(Talk) Coupling commercial fisheries and survey data - a practical solution to boost the amount of information in data-poor context


Date
Jul 18, 2018 10:00 AM
Location
University of Washington
Seattle,

Quantitative fish stock assessment methods have become increasingly complex. However, the quality of available data may still restrict their applicability, being a particular concern in data-poor situations and where management decisions rely on either commercial fisheries or scientific survey data. In this study we address this issue by proposing a flexible statistical tool that can compare and integrate both datasets simultaneously, and hence boost the amount of information. Because of different sampling designs and procedures, distinct levels of biases arise between datatypes (e.g., different spatio-temporal coverages and size spectra of fish), which are accounted for in our model framework. The model is developed in Template Model Builder, alternatively applied to (i) commercial data, (ii) survey data and (iii) coupled datasets, and tested on cod, plaice and sprat stocks in the western Baltic Sea (2005-2016). We find that each data type supply different, yet complementary, information on the species spatio-temporal dynamics.
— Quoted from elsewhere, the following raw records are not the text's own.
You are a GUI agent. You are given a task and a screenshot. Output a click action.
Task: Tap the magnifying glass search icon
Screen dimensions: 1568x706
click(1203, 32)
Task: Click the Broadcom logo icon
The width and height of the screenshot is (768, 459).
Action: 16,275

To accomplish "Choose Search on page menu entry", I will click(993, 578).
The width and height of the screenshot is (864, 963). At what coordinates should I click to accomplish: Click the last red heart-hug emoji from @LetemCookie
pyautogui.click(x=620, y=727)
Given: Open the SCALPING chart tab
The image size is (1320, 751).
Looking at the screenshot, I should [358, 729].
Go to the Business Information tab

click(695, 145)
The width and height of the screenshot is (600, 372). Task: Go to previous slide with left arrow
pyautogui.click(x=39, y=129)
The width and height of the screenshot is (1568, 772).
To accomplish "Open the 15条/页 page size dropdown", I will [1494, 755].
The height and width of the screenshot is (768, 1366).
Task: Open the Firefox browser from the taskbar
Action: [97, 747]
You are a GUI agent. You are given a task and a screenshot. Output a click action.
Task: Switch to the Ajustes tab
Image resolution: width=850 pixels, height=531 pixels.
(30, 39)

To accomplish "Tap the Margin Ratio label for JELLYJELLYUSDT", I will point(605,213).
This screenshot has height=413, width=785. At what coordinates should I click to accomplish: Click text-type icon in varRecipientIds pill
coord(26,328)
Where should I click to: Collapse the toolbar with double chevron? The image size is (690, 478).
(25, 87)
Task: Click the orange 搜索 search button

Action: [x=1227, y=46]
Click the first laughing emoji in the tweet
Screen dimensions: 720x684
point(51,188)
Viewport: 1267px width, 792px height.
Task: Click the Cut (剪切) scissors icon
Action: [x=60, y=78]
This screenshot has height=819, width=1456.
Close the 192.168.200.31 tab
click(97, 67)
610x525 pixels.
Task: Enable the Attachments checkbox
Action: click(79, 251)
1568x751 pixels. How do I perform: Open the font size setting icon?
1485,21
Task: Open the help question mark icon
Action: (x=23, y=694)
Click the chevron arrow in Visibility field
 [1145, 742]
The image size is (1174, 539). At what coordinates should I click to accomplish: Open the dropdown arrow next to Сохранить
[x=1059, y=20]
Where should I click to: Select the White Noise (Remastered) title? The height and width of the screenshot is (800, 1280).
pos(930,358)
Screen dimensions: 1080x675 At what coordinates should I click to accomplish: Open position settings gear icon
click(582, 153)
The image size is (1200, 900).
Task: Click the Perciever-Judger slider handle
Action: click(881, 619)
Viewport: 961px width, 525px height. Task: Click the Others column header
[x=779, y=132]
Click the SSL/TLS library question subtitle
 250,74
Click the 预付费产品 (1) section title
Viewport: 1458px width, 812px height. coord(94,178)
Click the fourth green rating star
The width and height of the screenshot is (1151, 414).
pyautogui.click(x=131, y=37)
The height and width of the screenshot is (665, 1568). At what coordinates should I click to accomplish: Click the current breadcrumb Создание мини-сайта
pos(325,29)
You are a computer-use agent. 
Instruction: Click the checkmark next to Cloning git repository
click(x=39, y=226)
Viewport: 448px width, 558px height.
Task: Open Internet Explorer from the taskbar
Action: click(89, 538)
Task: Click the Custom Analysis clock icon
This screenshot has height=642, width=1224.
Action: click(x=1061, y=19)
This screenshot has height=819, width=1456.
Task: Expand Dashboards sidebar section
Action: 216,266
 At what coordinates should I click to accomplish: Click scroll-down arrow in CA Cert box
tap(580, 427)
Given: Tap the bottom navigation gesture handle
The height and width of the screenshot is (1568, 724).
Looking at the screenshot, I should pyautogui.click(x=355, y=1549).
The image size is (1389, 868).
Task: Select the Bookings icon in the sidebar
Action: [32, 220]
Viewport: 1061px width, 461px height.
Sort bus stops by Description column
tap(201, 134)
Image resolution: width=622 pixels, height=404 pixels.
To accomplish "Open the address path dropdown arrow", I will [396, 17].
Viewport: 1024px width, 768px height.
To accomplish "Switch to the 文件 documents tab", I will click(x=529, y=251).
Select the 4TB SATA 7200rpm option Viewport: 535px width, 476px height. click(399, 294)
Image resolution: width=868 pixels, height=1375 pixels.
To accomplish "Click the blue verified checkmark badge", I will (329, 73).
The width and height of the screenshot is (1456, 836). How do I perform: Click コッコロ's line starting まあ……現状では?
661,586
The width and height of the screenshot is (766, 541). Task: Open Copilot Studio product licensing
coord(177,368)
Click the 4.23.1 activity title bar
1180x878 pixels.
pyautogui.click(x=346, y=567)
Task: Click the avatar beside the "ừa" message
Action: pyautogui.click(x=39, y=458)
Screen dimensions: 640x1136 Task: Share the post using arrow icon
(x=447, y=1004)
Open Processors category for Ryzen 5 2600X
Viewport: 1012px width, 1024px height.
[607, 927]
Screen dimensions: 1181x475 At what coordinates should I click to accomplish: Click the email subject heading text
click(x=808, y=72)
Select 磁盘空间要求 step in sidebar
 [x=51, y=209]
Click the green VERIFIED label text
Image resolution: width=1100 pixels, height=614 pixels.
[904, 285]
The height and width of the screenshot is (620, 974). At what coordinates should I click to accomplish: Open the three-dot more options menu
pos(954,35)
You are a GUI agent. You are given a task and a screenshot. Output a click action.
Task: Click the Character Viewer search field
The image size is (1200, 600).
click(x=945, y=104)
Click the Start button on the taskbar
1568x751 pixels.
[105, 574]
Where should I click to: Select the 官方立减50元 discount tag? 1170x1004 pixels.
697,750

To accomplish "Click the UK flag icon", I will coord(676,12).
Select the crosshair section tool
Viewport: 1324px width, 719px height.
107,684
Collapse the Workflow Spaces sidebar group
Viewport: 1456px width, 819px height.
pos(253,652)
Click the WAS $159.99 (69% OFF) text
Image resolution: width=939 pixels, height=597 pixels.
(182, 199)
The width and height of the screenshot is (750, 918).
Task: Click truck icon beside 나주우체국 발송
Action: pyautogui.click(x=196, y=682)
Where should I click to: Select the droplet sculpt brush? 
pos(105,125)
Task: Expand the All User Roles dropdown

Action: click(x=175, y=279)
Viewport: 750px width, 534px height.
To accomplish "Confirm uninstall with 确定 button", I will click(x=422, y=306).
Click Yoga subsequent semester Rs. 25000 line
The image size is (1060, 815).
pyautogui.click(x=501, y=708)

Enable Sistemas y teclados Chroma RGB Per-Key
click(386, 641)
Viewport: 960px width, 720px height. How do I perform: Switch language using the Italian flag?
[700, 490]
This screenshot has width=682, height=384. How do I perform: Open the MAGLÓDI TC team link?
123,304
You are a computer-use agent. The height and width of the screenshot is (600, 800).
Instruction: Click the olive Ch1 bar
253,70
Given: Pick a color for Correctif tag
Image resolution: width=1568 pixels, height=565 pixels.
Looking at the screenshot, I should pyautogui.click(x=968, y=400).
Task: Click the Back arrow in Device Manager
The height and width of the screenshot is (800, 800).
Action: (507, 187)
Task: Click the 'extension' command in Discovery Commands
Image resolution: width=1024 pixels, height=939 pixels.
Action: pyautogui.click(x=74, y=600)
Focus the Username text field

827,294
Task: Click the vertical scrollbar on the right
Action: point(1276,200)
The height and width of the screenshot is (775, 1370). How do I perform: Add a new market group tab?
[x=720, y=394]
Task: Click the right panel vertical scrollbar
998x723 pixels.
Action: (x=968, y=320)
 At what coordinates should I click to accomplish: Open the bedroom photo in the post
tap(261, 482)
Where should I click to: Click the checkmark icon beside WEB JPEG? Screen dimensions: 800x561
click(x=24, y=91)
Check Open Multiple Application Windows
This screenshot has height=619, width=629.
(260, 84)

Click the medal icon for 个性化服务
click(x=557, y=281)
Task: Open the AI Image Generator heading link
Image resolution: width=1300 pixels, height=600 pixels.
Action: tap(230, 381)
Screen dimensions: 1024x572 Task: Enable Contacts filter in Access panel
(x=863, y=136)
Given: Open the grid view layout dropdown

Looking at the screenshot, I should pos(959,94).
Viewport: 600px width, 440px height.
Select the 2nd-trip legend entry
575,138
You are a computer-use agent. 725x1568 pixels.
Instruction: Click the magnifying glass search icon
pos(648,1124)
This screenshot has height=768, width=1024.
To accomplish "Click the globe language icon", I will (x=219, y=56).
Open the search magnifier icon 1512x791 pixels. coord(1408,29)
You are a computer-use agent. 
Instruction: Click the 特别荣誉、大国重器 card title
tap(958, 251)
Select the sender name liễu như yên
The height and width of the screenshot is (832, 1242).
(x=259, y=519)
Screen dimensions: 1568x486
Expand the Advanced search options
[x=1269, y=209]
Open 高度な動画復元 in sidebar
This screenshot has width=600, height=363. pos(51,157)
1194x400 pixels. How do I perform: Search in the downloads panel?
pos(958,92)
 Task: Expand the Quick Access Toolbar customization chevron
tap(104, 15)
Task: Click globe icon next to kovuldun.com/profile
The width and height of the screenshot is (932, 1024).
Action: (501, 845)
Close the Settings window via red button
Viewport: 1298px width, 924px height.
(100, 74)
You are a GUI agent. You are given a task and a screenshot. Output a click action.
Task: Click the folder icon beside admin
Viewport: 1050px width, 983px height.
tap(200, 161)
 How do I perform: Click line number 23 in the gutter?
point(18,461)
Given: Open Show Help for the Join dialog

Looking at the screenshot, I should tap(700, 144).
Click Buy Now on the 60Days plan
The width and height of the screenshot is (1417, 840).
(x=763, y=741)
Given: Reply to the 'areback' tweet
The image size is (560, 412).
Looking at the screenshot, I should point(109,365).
Though the overall spatial pattern in both datatypes shows similar trends, the variability was clearly higher when evaluating the datasets separately, while the coupled dataset were most informative. This confirms that the predictive modelling was greatly improved by joining the datasets and will likely enhance future stock evaluation and management advice in both data-poor and data-rich contexts. Moreover, the current tool represent a valuable benchmark for fishery-based bio-economic management evaluation tools, provided that ecological-economic systems can be reliably mocked at a spatio-temporal scale that our model support and which indeed matters for robust management and policy makers.